Habiburokhman mengatakan banyak masyarakat mempertanyakan proses pembahasan RUU Perampasan Aset yang dinilai terlalu lama. Ia menjelaskan, PPATK memang telah menyampaikan usulan terkait RUU tersebut sejak 2008, tetapi aturan itu baru masuk Prolegnas dan mulai dibahas pada September tahun lalu.
“Soal kita disebut lama meresponsnya. Dikatakan PPATK menyampaikan usulan sejak tahun 2008. Tapi padahal kan memang baru masuk Prolegnas dan dibahas itu tahun lalu, September tahun lalu,” katanya.
Menurut Habiburokhman, lamanya pembahasan tidak bisa hanya dibandingkan dengan tahun pertama kali usulan disampaikan. Ia mencontohkan KUHP dan KUHAP yang juga membutuhkan waktu panjang untuk dibahas.
Selain itu, ia menyoroti ruang lingkup RUU Perampasan Aset yang mencakup 13 tindak pidana. Menurutnya, tindak pidana tersebut memiliki karakter mirip dengan korupsi karena dapat menimbulkan kerugian besar bagi negara atau masyarakat.
“13 itu adalah tindak pidana juga yang mempunyai karakter mirip dengan Tipikor, karena merugikan negara atau merugikan masyarakat dalam konteks jumlah yang sangat banyak,” ujarnya.
Belajar dari Inggris dan AS
Namun, Habiburokhman meminta DPR tidak hanya membandingkan penerapan perampasan aset di Indonesia dengan negara maju seperti Amerika Serikat dan Inggris.

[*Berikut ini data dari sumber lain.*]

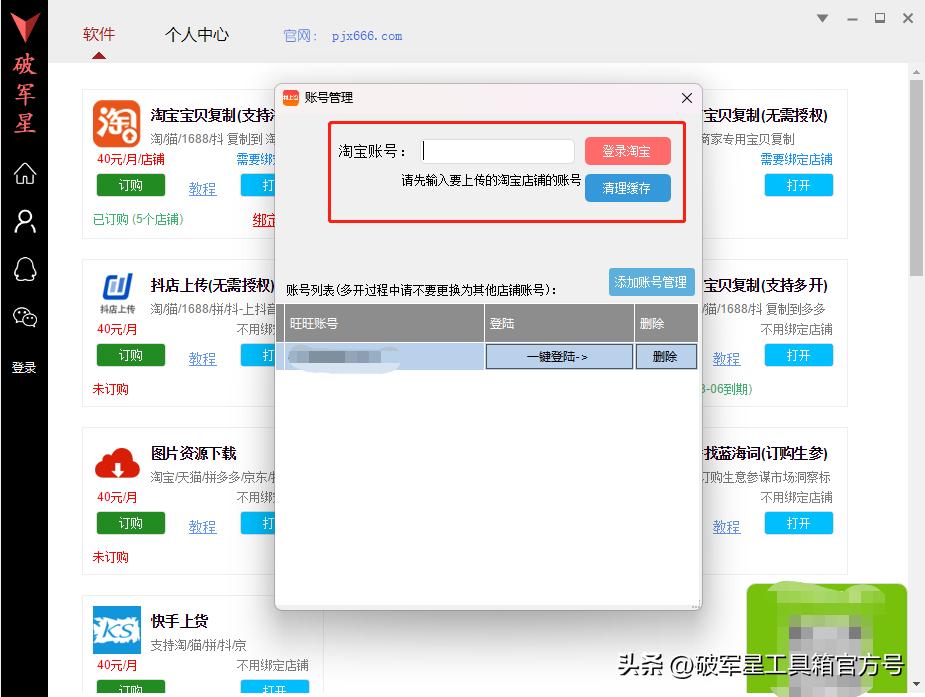Switch to the 个人中心 tab
Viewport: 925px width, 697px height.
click(196, 33)
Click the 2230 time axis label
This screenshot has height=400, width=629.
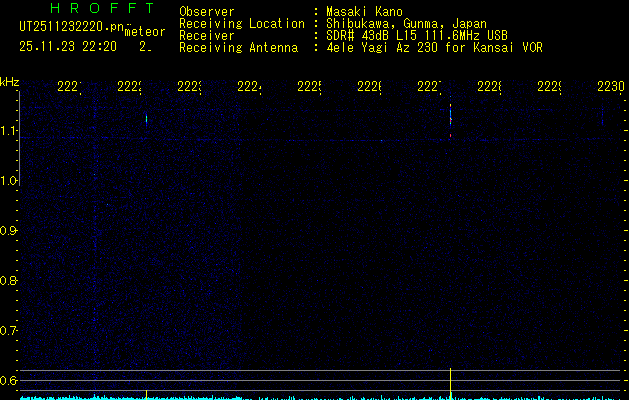tap(611, 86)
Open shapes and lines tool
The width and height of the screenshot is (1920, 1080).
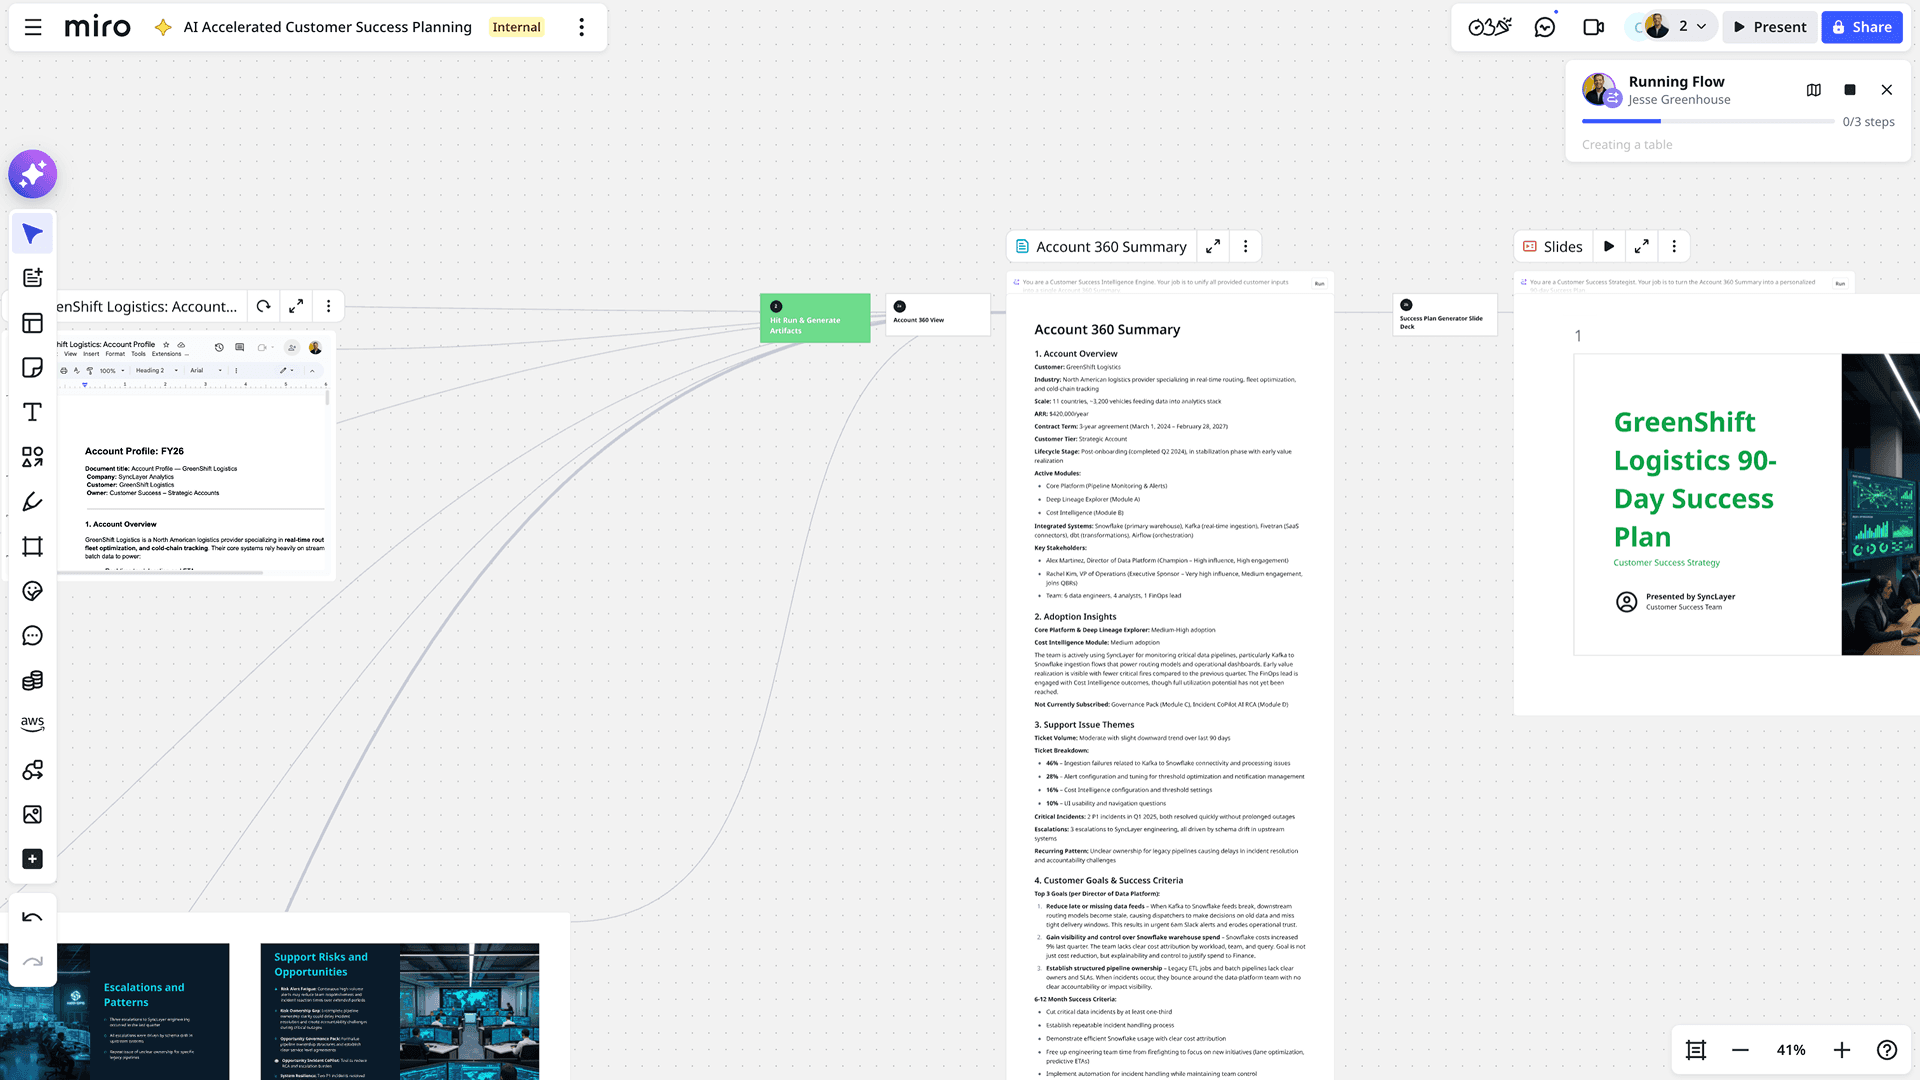coord(32,457)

Menurutnya, integritas aparat penegak hukum di Indonesia juga harus menjadi pertimbangan ketika kewenangan perampasan aset dibuat luas.
“Yang harus kita pertimbangkan juga adalah apakah pelaksananya nanti aparat penegak hukum kita sama berintegritasnya dengan di negara-negara maju?” katanya.
Ia mengingatkan, kewenangan yang luas dapat menjadi persoalan apabila hukum digunakan untuk kepentingan politik. Habiburokhman mengaku pernah berada di posisi oposisi dan merasakan dampak ketika hukum dijadikan alat kekuasaan.
“Saya pernah di oposisi juga sebelum saya di apa, pemerintah, pendukung partai pemerintah. Sakit sekali rasanya ketika hukum jadi alat politik, alat kekuasaan,” tuturnya.
Karena itu, ia meminta pembentuk undang-undang membayangkan kemungkinan aturan tersebut digunakan ketika mereka tidak lagi berada di posisi berkuasa. Perlindungan terhadap masyarakat dan kelompok yang berseberangan dengan pemerintah juga harus menjadi pertimbangan dalam penyusunan RUU.
Habiburokhman turut menyinggung kekhawatiran terhadap draf RUU Perampasan Aset yang pernah beredar dan disebut lebih ekstrem. Menurutnya, kekhawatiran tersebut perlu diperhatikan agar aturan yang dihasilkan tidak dapat digunakan untuk menghabisi lawan politik.
“Kita bikin Undang-Undang itu harus berpikir jangan sampai ini nanti ketika digunakan menjadi alat abuse of power. Harus berpikir kita jangan di posisi sekarang pemegang kekuasaan. Harus berpikir kita ada di posisi rakyat biasa yang lemah, ada di oposisi mungkin yang berseberangan,” katanya.